• **Instructions to follow**: Count the lines of the material below that contain the string "menu", treating uppercase and lowercase as different. Give only the number.

• **Given information**:
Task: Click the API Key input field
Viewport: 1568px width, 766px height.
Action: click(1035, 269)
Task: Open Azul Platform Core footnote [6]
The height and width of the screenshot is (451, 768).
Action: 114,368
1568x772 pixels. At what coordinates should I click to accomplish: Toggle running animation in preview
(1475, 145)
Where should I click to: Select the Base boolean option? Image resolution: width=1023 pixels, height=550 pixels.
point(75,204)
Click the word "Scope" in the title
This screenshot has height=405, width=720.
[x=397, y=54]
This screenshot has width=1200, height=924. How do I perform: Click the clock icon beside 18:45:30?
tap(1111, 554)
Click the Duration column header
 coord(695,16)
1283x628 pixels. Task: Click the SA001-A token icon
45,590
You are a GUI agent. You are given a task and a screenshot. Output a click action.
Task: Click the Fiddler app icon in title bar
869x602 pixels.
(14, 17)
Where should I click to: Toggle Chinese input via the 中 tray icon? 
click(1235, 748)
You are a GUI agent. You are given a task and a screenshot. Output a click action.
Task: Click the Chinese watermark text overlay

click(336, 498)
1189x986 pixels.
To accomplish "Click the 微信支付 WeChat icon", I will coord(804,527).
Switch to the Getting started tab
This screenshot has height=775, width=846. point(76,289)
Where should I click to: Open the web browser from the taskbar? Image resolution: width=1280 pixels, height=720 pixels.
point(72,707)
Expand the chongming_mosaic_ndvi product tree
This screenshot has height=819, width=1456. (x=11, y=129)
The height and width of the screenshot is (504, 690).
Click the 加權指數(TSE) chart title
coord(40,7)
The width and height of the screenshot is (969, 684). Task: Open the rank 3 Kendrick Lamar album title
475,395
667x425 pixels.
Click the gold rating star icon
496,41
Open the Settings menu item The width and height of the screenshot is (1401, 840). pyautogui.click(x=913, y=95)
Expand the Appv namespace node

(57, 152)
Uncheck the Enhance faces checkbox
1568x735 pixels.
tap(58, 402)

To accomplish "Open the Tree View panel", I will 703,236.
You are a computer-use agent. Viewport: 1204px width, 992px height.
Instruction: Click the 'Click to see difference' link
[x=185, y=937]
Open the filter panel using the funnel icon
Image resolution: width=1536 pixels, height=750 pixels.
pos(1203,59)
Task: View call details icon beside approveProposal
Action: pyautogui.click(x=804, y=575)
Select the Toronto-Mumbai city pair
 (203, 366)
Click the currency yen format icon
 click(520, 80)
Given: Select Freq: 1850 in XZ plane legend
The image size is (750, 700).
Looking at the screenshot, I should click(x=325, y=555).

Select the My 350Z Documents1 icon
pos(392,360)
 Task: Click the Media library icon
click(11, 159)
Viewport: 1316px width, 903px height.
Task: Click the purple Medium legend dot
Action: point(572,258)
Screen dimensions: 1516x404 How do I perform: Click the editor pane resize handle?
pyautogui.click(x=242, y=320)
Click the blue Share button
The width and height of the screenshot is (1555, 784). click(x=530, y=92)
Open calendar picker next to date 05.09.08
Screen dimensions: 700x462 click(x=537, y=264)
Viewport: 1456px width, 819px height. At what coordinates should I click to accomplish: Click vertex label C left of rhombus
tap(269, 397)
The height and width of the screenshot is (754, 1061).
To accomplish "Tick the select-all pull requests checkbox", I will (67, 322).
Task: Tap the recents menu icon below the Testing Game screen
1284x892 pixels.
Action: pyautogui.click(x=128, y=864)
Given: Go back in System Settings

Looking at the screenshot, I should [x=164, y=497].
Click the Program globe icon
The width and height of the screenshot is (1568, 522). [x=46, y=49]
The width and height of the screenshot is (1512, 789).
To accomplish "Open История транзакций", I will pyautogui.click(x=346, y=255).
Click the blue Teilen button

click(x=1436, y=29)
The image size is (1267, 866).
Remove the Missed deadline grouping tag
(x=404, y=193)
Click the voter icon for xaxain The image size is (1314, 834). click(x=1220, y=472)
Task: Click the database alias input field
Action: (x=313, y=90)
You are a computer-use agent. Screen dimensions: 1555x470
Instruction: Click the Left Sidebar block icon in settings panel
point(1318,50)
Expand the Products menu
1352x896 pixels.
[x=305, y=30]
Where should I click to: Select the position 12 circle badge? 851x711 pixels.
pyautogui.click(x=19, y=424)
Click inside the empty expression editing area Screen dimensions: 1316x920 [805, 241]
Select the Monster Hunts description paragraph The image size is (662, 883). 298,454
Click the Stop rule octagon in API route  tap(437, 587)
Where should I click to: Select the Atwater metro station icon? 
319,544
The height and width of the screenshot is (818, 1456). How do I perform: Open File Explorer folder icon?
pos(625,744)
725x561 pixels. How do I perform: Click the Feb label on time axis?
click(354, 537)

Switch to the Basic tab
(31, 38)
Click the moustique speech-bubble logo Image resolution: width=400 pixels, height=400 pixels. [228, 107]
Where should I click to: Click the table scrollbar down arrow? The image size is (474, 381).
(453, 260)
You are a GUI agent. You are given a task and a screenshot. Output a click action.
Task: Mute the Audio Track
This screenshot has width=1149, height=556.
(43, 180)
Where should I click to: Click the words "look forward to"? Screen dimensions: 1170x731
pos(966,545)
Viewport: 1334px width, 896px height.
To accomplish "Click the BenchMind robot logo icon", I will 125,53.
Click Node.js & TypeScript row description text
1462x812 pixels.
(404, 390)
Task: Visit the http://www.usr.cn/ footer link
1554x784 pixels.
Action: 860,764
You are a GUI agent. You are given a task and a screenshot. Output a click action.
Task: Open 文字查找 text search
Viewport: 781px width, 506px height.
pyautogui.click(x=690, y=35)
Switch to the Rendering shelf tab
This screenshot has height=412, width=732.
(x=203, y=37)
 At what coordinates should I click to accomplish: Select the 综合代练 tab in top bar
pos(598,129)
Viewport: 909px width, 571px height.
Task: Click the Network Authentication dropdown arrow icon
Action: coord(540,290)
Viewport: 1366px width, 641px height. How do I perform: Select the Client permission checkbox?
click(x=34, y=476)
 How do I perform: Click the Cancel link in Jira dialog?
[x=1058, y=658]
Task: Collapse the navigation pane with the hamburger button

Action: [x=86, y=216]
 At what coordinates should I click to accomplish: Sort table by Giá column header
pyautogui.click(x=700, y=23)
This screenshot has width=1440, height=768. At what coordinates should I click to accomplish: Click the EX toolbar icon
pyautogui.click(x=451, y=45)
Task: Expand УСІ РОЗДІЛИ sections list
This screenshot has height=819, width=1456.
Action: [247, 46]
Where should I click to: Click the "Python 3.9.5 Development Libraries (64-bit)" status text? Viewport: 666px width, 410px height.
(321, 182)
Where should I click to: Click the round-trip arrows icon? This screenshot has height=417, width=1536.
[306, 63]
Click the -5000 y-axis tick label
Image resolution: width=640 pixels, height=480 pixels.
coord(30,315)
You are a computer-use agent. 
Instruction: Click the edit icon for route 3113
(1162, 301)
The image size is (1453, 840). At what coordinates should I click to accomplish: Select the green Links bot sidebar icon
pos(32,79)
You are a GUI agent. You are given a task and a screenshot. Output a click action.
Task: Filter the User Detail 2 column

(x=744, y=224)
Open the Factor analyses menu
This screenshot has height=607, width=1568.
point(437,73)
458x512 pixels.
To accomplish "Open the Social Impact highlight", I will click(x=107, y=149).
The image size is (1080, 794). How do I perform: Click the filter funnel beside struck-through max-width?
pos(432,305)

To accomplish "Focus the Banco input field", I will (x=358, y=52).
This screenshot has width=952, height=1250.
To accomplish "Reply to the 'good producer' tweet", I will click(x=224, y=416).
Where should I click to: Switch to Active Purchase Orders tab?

• **Answer to the problem**: 4